Bei Augmented Reality werden dem Nutzer im Sinne einer „erweiterten Realität“ zusätzliche Informationen in sein Blickfeld eingeblendet, die die „normale Realität“ überlagern. Durch die augmentierte Realität können u.a. Wartung und Bedienung von Maschinen benutzerfreundlicher werden. Große Konzerne forschen derzeit an Datenbrillen, die dem Benutzer individuell anpassbare Informationen zu seiner Tätigkeit einblenden können. So besteht die Möglichkeit, beispielsweise einem Wartungsmitarbeiter zukünftig die Baupläne des zu reparierenden Produkts direkt in das Blickfeld zu schicken. Möglich sind auch Video-Tutorials für Mitarbeiter, die sich – bevor der Kundendienst kontaktiert wird – selbst an der Reparatur versuchen.

 Cloud

„Cloud Computing“ bedeutet, Daten und Prozesse statt auf unternehmenseigenen Servern oder Rechenzentren zu speichern, bedarfsorientiert und flexibel externe Ressourcen über das Internet zu mieten. Während bisher zur Datenspeicherung häufig lokale Server oder persönliche Festplatten genügten, explodieren die Datenmengen mit zunehmender Vernetzung der einzelnen Bereiche eines Unternehmens.

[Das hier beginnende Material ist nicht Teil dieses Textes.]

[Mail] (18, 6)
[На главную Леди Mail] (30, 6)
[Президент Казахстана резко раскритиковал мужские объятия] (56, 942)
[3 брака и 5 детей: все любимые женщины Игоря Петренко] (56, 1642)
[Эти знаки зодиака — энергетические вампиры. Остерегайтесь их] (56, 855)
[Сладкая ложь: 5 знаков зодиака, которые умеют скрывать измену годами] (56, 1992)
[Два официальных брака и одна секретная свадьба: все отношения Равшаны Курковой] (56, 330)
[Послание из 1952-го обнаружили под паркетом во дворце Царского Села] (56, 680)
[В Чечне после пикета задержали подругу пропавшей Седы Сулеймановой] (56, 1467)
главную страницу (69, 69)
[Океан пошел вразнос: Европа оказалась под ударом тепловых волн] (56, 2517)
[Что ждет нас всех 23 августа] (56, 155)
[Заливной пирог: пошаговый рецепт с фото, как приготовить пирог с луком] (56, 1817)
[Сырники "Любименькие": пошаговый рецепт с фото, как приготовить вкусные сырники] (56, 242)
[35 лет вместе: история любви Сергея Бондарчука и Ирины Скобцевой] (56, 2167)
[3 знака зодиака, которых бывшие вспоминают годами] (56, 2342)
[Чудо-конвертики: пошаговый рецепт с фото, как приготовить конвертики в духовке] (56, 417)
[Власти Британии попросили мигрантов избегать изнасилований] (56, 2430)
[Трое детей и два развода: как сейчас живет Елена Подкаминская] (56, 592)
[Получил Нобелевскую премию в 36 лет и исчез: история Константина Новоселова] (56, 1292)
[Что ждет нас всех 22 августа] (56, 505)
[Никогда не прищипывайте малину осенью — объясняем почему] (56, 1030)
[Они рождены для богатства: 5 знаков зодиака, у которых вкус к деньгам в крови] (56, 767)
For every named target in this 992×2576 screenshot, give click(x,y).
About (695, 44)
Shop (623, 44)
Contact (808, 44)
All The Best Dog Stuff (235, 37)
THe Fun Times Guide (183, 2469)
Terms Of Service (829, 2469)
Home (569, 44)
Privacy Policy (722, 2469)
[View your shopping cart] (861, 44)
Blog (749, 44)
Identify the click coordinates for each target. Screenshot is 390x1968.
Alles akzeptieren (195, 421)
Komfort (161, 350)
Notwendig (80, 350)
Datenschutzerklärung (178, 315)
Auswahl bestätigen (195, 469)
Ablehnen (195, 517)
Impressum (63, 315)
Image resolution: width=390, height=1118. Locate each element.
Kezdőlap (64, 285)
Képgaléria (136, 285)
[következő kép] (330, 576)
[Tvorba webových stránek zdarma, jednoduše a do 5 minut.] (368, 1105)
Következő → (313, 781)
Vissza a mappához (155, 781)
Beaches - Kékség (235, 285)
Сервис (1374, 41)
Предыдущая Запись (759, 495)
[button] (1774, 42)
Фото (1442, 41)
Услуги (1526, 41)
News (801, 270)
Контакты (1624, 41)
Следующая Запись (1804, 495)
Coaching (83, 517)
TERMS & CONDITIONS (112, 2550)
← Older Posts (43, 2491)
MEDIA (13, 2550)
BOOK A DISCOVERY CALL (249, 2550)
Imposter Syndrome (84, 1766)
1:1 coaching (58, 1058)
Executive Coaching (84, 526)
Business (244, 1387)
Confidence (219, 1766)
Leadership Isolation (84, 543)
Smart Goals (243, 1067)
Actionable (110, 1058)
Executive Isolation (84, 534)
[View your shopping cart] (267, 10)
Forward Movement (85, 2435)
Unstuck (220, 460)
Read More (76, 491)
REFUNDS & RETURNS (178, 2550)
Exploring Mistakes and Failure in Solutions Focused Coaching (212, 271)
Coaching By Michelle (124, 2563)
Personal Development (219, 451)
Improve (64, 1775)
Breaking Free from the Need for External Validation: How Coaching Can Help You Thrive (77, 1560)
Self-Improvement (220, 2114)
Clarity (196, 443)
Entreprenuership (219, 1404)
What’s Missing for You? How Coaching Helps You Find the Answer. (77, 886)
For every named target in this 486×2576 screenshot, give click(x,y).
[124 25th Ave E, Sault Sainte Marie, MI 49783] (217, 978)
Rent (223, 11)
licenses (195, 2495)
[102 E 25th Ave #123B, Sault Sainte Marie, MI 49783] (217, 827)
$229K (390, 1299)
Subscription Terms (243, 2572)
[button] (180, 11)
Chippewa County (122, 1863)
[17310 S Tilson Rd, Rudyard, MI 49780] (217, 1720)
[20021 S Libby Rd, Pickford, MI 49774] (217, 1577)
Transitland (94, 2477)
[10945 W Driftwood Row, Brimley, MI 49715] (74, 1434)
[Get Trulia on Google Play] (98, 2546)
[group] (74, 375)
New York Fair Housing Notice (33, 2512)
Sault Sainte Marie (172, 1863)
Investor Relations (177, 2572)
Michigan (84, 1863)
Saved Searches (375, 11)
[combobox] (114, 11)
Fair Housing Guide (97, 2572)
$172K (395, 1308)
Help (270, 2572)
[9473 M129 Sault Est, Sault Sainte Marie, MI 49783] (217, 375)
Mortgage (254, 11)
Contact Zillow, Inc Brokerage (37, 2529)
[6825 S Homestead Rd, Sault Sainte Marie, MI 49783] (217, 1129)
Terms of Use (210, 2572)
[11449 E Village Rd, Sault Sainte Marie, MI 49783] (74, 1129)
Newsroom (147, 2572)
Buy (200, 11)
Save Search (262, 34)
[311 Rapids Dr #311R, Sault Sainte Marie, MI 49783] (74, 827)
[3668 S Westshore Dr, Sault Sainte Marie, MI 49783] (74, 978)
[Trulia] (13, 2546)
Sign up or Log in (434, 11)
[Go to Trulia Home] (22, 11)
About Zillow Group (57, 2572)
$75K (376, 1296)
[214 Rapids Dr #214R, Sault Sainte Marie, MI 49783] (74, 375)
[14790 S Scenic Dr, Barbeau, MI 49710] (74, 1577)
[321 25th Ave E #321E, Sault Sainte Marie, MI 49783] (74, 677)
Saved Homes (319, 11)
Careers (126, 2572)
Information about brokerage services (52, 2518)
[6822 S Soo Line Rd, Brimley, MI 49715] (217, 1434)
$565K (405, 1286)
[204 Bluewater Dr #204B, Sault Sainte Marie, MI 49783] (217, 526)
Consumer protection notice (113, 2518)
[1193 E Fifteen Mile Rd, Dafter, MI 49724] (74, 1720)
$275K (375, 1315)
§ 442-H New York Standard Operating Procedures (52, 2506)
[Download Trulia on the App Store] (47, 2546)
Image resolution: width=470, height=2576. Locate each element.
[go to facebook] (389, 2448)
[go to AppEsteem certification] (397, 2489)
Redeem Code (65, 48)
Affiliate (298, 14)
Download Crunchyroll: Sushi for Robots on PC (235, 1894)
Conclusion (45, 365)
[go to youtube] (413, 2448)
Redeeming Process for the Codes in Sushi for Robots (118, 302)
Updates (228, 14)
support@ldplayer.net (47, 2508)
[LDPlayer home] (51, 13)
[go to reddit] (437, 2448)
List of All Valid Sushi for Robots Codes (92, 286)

Verteilte Geräte und Standorte machen eine unabhängige und stets verfügbare Speicherung der Daten unerlässlich. Die Cloud bedient sich dezentraler Serverparks auf dem ganzen Globus und speichert die Dokumente darauf ab. Der Zugriff auf die Daten erfolgt über eine Internetverbindung und persönlichen Zugangsdaten. Durch die Anbindung an das Internet müssen die Unternehmen besonders auf die IT-Sicherheit achten. Die Cloud wird zunehmend zu einer entscheidenden Komponente bei der Realisierung einer vollständigen Welt von CPS.

CPPS

Abkürzung für Cyber Physical Production System – CPPS stellt die Anwendung von CPS in der Produktion dar. Das Produkt, alle Produktionsmittel und -systeme (Maschinen, Anlagen) werden dabei transparent dargestellt, kommunizieren miteinander und ergeben so einen flexiblen Produktionsprozess. CPPS erfassen Daten über Sensoren, interagieren aktiv über Aktoren mit Maschinen, Dingen (z.B. Produktionsmittel, Halbprodukte) und Menschen. Für die Steuerung einer CPPS wird eine übergeordnete Produktionsplanungs-Software (PPSW) benötigt.

CPS

Abkürzung für Cyber Physical Systems – Objekte in der Industrie 4.0 Umgebung werden i.d.R. dadurch intelligent oder smart, dass sie sich zu cyber-physischen Systemen weiterentwickeln. Ein CPS verbindet alle benötigten mechanischen und elektronischen Komponenten über Software miteinander. Die einzelnen CPS kommunizieren miteinander, z.B. über das Internet. Da innerhalb eines Unternehmens viele unterschiedliche physische und virtuelle Objekte zusammengefasst werden, entsteht so oft ein komplexes Konstrukt. Da aber jedes CPS Informationen autonom verarbeitet und Abläufe autonom steuert, ist diese Komplexität gut beherrschbar. Dies kann aber nur funktionieren, wenn alle Objekte über intelligente Schnittstellen kommunizieren können.

Industrie 4.0

Der Begriff „Industrie 4.0“ – die so genannte vierte industrielle Revolution – steht für das Zusammenwachsen von Maschinenbau und Elektrotechnik mit der Informationstechnologie zu einer intelligent vernetzten Produktion. Allerdings ist Industrie 4.0 nach der Mechanisierung der Industrie von der Dampfturbine über Fließfertigung und Automatisierung eher eine Evolution als eine Revolution, denn viele Technologien beim erweiterten Einsatz von IT und Elektronik sind bereits viele Jahre bekannt. Im Unterschied zu den bisherigen industriellen Revolutionen ist Industrie 4.0 kein klar umrissener Begriff, der einen eindeutigen SOLL-Zustand definiert. In der ersten industriellen Revolution war beispielsweise der SOLL-Zustand die maximale Mechanisierung, d.h. der Wechsel von der menschlichen zur maschinellen Arbeitskraft. Der Wechsel von Industrie 3.0 auf 4.0 ist eine schrittweise Einführung immer weiterer Komponenten und Prozesse der Digitalisierung – und diese Entwicklung endet nicht abrupt.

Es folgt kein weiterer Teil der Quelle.